You are correct in the 35-40 year service life in general. Although the R32/32A cars built in 1964-65 were actually in service longer having been officially retired in January 2022 (that makes nearly 56 years in service for some of those cars). The R46 cars are now the oldest active cars in service (entering service between 1975-1978 making it nearly 50 years of service (and getting them ready to be retired and replaced by R179 and R211A cars - which is currently happening). The R62/62A cars are next going into service in 1984-85 and slated for replacement by the R262 cars around 2030.
Allan (answering APH's observation post):
I was also trying to reply on the subject of the R32/32A "Brightliner" cars built by the Budd Company in 1964-65.
Back in the late 1980s these cars were extensively overhauled and rebuilt with new and reconditioned parts by
removing just about everything down to the stainless steel car body shells and for all intents and purposes the
R32 cars were renewed for a fraction of the cost of new Subway cars...NYC Transit certainly got their money's
worth out of the R32 fleet with about 30 years of added service...What would bother me is that the mention of
the R32 car fleet's original age should have included information about this very successful rebuild program...
- What I am uncertain of was the R32 rebuild program done in-house by NYCT or an outside contractor?

The 745 car R46 fleet built by Pullman-Standard had its own problems remembering the defective Rockwell
International trucks but would turn out to be a car fleet with its own significant longevity...I remember that
there were changes made to the R46 fleet such as re-numbering and removing the blue lower side stripe...
- Were the R46 cars overhauled or rebuilt at some point during the 1990s as I seem to recall?
- Do you have any general idea about how many R46 cars may have been retired at this point?

I was trying to research information about the R32 and R46 cars when I ran into my problem trying to save
the post that I was trying to submit - I figured that you would know about these two car fleets and with the
assistance of Gene Sansone's book be able to clarify when and where these cars were rebuilt...MACTRAXX
  by Allan
You are right I should have mentioned the overhaul of the R32s (which contributed to their longevity).

From Gene's book:

The General Overhaul (GOH) of the R32s were done by two companies:

Buffalo Transit Sysytem (General Electric (1988) 10 cars - 3594-5, 3880-1, 3892-3, and 3934-7

Morrison-Knudson (1988-90) 584 cars - 3350-3593, 3596-3879,3882-3891, 3894-3933, and 3938-3949

As you mentioned the R46s were rebuilt in a GOH (by Morrison-Knudson) during 1990-1991. They were originally numbered 500-1278 but were renumbered 5482-6207 (except car numbers 6202-6205 which I believe were in use by other cars).

At this point I do not believe any of the R46s have been officially retired, While I could not cite exact numbers (I can only go by what I have seen) there are at least 4 10 car sets (2x5) of R179s on the A and a similar number of 8 car sets (2x4) on the C. From what I have seen there are 5 10 car sets (2x5) of R211As in active service on the A with the 10 car (2x5) R211T in service on the C. The rest of the service fleet for A and C are the R46s.

The R211A are (in the order I saw them in consists on the A):
4065-4069, 4064-4060
4074-4070, 4119-4115 *
4100-4104, 4120-4124 *
4105-4109, 4099-4095 *
4135-4139, 4130-4134
*I don't know why the 2nd set isn't sequential to the first set.

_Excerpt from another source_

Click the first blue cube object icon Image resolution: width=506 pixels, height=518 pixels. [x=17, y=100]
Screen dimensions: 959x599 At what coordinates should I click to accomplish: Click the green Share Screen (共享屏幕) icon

Possibly some issues that occurred during testing.

The R211T (based on the problems they identified maybe we should call this the "Model T") cars 4045-4049, 4044-4040

I am sure there are other R211s on the property in various stages of testing.

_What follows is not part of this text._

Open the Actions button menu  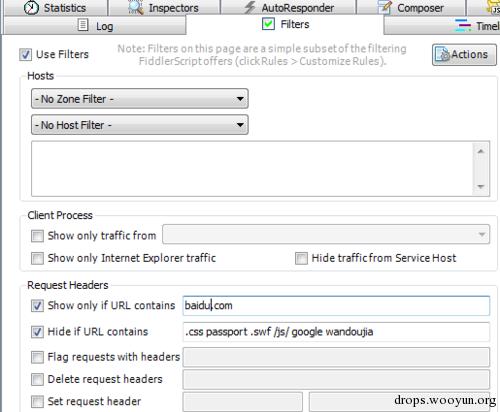pos(464,55)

Based on past history of car replacement the NYCTA usually keeps older cars around for a while in
reserve until they are totally satisfied with the replacement equipment.
That is why the R32s were around longer because there were just too many issues with the R179s.
Also, the N, Q and W are almost all R46s (with a few R68s/68As in there as well) so they can always use spare equipment.